Your instructions
Convert every line of the records below into a JSON list of strings, one string per line, omitting blank lines.

--- Start of Data records ---

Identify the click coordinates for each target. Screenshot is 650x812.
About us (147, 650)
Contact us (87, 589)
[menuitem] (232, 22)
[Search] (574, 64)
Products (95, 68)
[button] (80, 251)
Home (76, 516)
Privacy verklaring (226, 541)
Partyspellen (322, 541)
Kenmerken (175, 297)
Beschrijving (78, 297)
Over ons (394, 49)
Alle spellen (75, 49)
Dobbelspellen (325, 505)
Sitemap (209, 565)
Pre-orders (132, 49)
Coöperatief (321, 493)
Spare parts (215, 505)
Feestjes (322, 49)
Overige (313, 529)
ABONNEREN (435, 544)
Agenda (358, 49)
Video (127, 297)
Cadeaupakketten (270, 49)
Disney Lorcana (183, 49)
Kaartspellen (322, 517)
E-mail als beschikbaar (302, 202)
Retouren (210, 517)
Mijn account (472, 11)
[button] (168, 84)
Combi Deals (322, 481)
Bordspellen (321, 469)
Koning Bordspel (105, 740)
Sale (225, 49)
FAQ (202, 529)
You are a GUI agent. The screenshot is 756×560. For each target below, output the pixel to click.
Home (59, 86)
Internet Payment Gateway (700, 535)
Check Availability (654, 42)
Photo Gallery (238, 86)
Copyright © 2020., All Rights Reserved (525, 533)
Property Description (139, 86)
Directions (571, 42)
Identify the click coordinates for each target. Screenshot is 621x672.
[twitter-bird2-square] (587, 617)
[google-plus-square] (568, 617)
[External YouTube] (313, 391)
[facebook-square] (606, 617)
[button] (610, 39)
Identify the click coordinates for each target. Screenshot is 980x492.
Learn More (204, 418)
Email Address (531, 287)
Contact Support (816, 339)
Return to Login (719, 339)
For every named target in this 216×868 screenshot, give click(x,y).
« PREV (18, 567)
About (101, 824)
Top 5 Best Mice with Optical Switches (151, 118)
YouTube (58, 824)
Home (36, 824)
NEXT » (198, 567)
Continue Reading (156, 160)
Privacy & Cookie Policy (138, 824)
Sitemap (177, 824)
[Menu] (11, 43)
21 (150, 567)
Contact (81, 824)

--- End of Data records ---

Exercise output
[
  "Identify the click coordinates for each target. Screenshot is 650x812.",
  "About us (147, 650)",
  "Contact us (87, 589)",
  "[menuitem] (232, 22)",
  "[Search] (574, 64)",
  "Products (95, 68)",
  "[button] (80, 251)",
  "Home (76, 516)",
  "Privacy verklaring (226, 541)",
  "Partyspellen (322, 541)",
  "Kenmerken (175, 297)",
  "Beschrijving (78, 297)",
  "Over ons (394, 49)",
  "Alle spellen (75, 49)",
  "Dobbelspellen (325, 505)",
  "Sitemap (209, 565)",
  "Pre-orders (132, 49)",
  "Coöperatief (321, 493)",
  "Spare parts (215, 505)",
  "Feestjes (322, 49)",
  "Overige (313, 529)",
  "ABONNEREN (435, 544)",
  "Agenda (358, 49)",
  "Video (127, 297)",
  "Cadeaupakketten (270, 49)",
  "Disney Lorcana (183, 49)",
  "Kaartspellen (322, 517)",
  "E-mail als beschikbaar (302, 202)",
  "Retouren (210, 517)",
  "Mijn account (472, 11)",
  "[button] (168, 84)",
  "Combi Deals (322, 481)",
  "Bordspellen (321, 469)",
  "Koning Bordspel (105, 740)",
  "Sale (225, 49)",
  "FAQ (202, 529)",
  "You are a GUI agent. The screenshot is 756×560. For each target below, output the pixel to click.",
  "Home (59, 86)",
  "Internet Payment Gateway (700, 535)",
  "Check Availability (654, 42)",
  "Photo Gallery (238, 86)",
  "Copyright © 2020., All Rights Reserved (525, 533)",
  "Property Description (139, 86)",
  "Directions (571, 42)",
  "Identify the click coordinates for each target. Screenshot is 621x672.",
  "[twitter-bird2-square] (587, 617)",
  "[google-plus-square] (568, 617)",
  "[External YouTube] (313, 391)",
  "[facebook-square] (606, 617)",
  "[button] (610, 39)",
  "Identify the click coordinates for each target. Screenshot is 980x492.",
  "Learn More (204, 418)",
  "Email Address (531, 287)",
  "Contact Support (816, 339)",
  "Return to Login (719, 339)",
  "For every named target in this 216×868 screenshot, give click(x,y).",
  "« PREV (18, 567)",
  "About (101, 824)",
  "Top 5 Best Mice with Optical Switches (151, 118)",
  "YouTube (58, 824)",
  "Home (36, 824)",
  "NEXT » (198, 567)",
  "Continue Reading (156, 160)",
  "Privacy & Cookie Policy (138, 824)",
  "Sitemap (177, 824)",
  "[Menu] (11, 43)",
  "21 (150, 567)",
  "Contact (81, 824)"
]